Exercise directions. Reproduce exactly, with no other output, every line of the data below from the line containing "This screenshot has width=1039, height=753." to the end, inclusive.

Data shown Block Start

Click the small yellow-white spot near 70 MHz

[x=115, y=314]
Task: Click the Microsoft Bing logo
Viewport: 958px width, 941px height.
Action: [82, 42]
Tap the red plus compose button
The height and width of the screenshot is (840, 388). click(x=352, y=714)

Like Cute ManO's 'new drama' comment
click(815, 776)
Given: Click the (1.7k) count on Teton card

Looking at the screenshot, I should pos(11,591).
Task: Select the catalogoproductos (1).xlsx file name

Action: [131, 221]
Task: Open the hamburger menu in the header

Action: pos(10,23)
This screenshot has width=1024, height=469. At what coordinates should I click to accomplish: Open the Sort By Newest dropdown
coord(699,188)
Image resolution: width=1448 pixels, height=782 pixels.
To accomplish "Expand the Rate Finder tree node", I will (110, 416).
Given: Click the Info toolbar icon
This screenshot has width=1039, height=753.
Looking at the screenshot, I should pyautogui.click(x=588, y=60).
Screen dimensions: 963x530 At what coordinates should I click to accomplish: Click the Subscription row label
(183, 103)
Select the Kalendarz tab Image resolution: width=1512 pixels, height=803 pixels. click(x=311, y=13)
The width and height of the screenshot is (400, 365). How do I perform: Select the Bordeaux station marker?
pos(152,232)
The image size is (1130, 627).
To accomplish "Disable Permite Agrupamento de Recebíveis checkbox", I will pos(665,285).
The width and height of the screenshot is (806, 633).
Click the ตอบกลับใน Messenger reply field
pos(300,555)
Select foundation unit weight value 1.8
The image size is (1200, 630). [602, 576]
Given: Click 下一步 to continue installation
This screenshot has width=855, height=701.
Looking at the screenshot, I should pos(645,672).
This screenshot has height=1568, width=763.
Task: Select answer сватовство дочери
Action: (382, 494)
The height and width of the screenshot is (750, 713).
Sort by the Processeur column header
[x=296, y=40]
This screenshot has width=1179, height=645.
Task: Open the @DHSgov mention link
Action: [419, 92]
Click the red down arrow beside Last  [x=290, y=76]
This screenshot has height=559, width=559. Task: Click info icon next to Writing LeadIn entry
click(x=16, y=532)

Data shown Block End

Solution.
This screenshot has width=1039, height=753.
Looking at the screenshot, I should pyautogui.click(x=588, y=60).
Screen dimensions: 963x530 At what coordinates should I click to accomplish: Click the Subscription row label
(183, 103)
Select the Kalendarz tab Image resolution: width=1512 pixels, height=803 pixels. click(x=311, y=13)
The width and height of the screenshot is (400, 365). How do I perform: Select the Bordeaux station marker?
pos(152,232)
The image size is (1130, 627).
To accomplish "Disable Permite Agrupamento de Recebíveis checkbox", I will pos(665,285).
The width and height of the screenshot is (806, 633).
Click the ตอบกลับใน Messenger reply field
pos(300,555)
Select foundation unit weight value 1.8
The image size is (1200, 630). [602, 576]
Given: Click 下一步 to continue installation
This screenshot has width=855, height=701.
Looking at the screenshot, I should pos(645,672).
This screenshot has height=1568, width=763.
Task: Select answer сватовство дочери
Action: (382, 494)
The height and width of the screenshot is (750, 713).
Sort by the Processeur column header
[x=296, y=40]
This screenshot has width=1179, height=645.
Task: Open the @DHSgov mention link
Action: [419, 92]
Click the red down arrow beside Last  [x=290, y=76]
This screenshot has height=559, width=559. Task: Click info icon next to Writing LeadIn entry
click(x=16, y=532)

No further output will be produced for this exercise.